1426 – PARA UMA MAIOR COMPREENSÃO CONTEMPORÂNEA
Participo há alguns anos, como ouvinte-pitaqueiro soldado raso, de um grupo de estudos que estuda o pluralismo religioso, tudo se iniciando num papo fraternal, na Igreja da Casa Forte, com o saudoso Pe. Edwaldo Gomes, meu irmão camarada, hoje na Mansão do Pai.
Atualmente somos quase uma vintena, reunidos mensalmente por chamada de vídeo, para debates fraternais sobre dois temas: Como ainda ser crístico nos tempos atuais, sob um pluralismo transecumênico?

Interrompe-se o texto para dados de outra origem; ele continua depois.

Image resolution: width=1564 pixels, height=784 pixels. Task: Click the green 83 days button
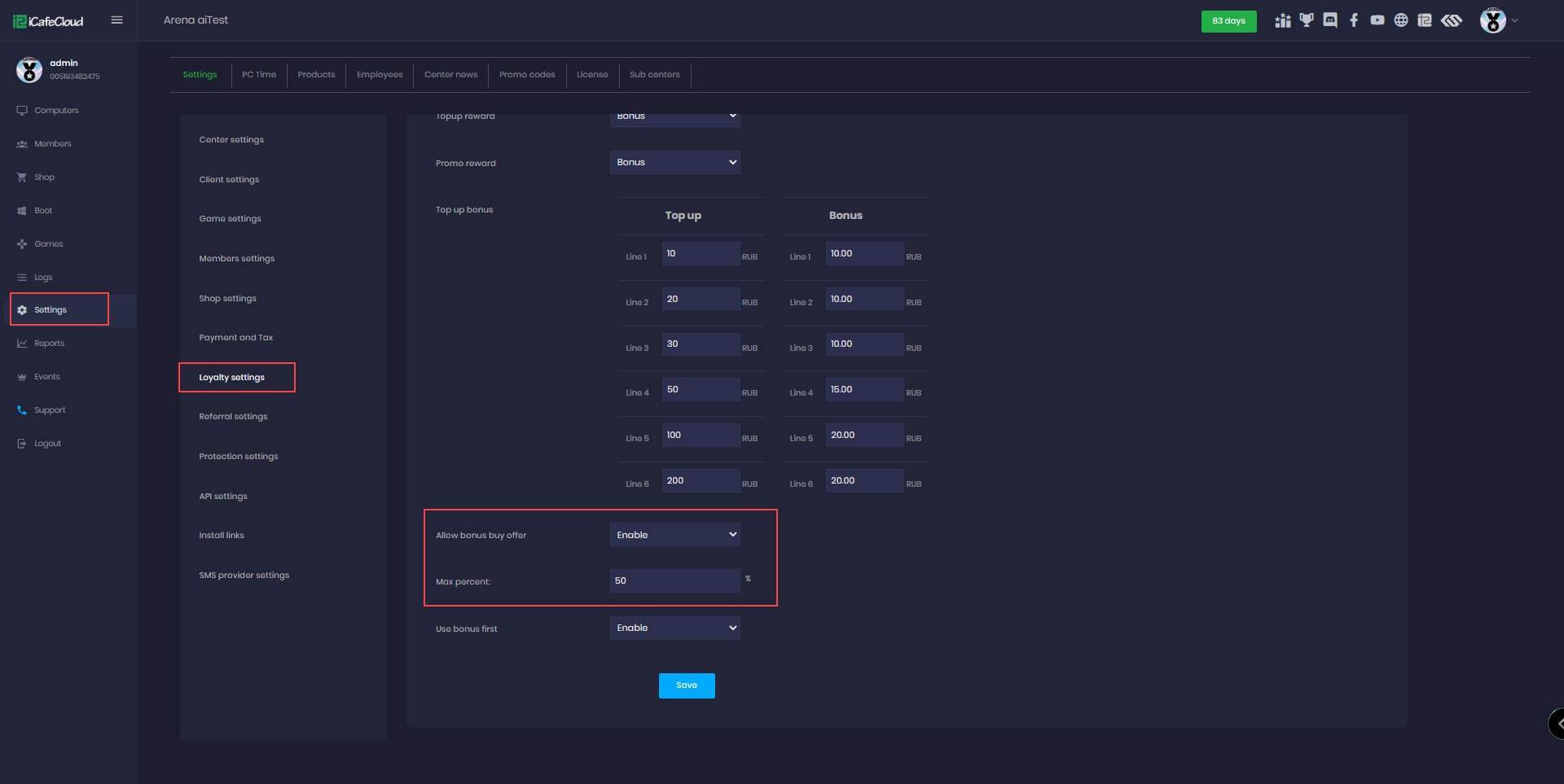[x=1228, y=21]
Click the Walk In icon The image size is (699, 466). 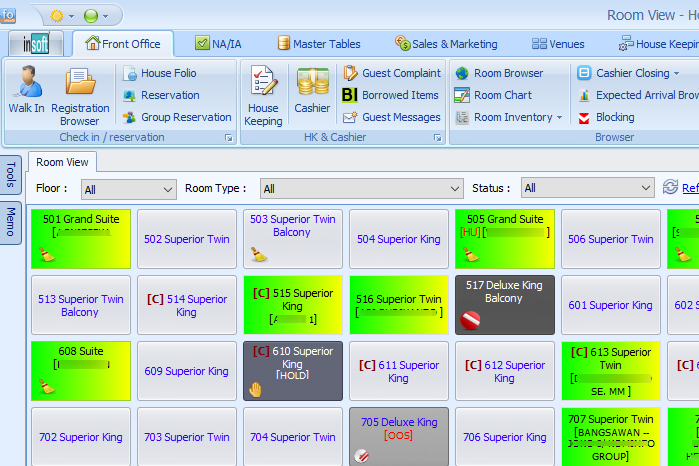[x=27, y=87]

E como contemporizar o cristianismos, favorecendo antevisões analíticas que reumanizem a face terrestre, sem discriminação de qualquer natureza.
Um dos primeiros livros estudados foi uma análise feita por Elaine Pagels sobre as relações existentes entre política e religião nos primeiros tempos do cristianismo. O livro: OS EVANGELHOS GNÓSTICOS, Elaine Pagels, RJ, Objetiva, 2006, 246 p. Estudo embasado em textos encontrados por um camponês árabe, em dezembro de 1945, numa descoberta arqueológica no Alto Egito.
Nas últimas três reuniões, o assunto foi um livro muito oportuno do teólogo suíço Hans Küng, falecido em 6 de abril passado, aos 93 anos. Um dos peritos mais cultos do Concílio Vaticano II, que teve sua licença para ensinar na Igreja Católica em 1979, por ter rejeitado a infalibilidade papal.
O livro debatido: POR QUE AINDA SER CRISTÃO HOJE?, Hans Küng, Campinas SP, Verus, 2004, 105 p. Os debates ocorreram em três momentos temáticos, correspondentes às partes do livro: I – Orientações básicas para ser cristão; II – Aplicações concretas; III – Novas reflexões.
O autor (1928-2021) desencadeou durante décadas frutíferos debates tempestuosos, apresentando questionamentos radicalmente relevantes, contemporaneamente indispensáveis, como contracepção, celibato sacerdotal e infalibilidade papal, sempre com clareza ímpar, característica marcante da atualidade dos seus argumentos teológicos.
Alguns questionamentos do livro foram aventados nas reuniões: Quem é realmente Deus? Qual a diferença entre um cristão “de fachada” e um cristão efetivo? Como e onde buscar uma orientação básica para viver nos dias de hoje? Quais as dúvidas mais comuns nos jovens de hoje e como conciliá-las com o viver cristão? E como deixar o espírito do ecumenismo florescer, sem obstaculizar caminhadas sem fundamentalismos obsoletos e outras cretinicidades inquisitoriais?
Para ciência dos que estão lendo este texto, peço licença para transcrever, abaixo, alguns pensares do autor que proporcionaram as maiores atenções, favorecendo reflexões e ampliando as enxergâncias de todos:
“Não sou pessimista, mas a certeza de que nos encontramos em uma crise de orientação tão ampla quanto profunda – em face das múltiplas queixas de tantas pessoas – é fato que dispensa praticamente toda e qualquer demonstração e documentação.”
– “Não pode existir uma sociedade civilizada e não pode existir um Estado, se não houver uma ordem de direito! E não pode existir uma ordem de direito, se não houver uma consciência ou ética moral.”
– “Um ministério petrino, do ponto de vista do Novo Testamento, por mais que seja ‘pedra’, não pode tornar-se o critério por excelência para sabermos onde se encontra a Igreja de Cristo.”
– “Com Paulo VI, Roma mostrou-se aberta para fora, para todas as questões sociais em que a Igreja não está ela própria envolvida, mas fechada para dentro, em todas as questões da renovação da Igreja, da liberdade cristã, da criatividade espiritual.”
– “Para os marxistas, Marx é professor e mestre; Freud, professor e mestre para os freudianos; para a vida dos cristãos, certamente Jesus de Nazaré também é professor e mestre. Mas ao mesmo tempo, ele é mais do que isso… Ele nos chama ao seguimento pessoal não na imitação, mas na correlação, na correspondência.”
– “Com Jesus, estruturamos novas disposições em seu Espírito, podendo desenvolver e manter novas visões consistentes, novas intenções e novas tendências.”
Decididamente, a Igreja do Homão não deve ser um “Clube do Bolinha”, tampouco de apenas arianos. Que se leia a contribuição feminina nas cartas paulinas. (Rm 16,6). Que cristãmente nos ensinou a sermos seguidores efetivos do Senhor, não apenas ovelhas sem pensação. Como muitos ó-velhas e ó-velhos.
PS. No próximo encontro será debatido o livro Se eu pudesse viver minha vida novamente, de Rubem Alves.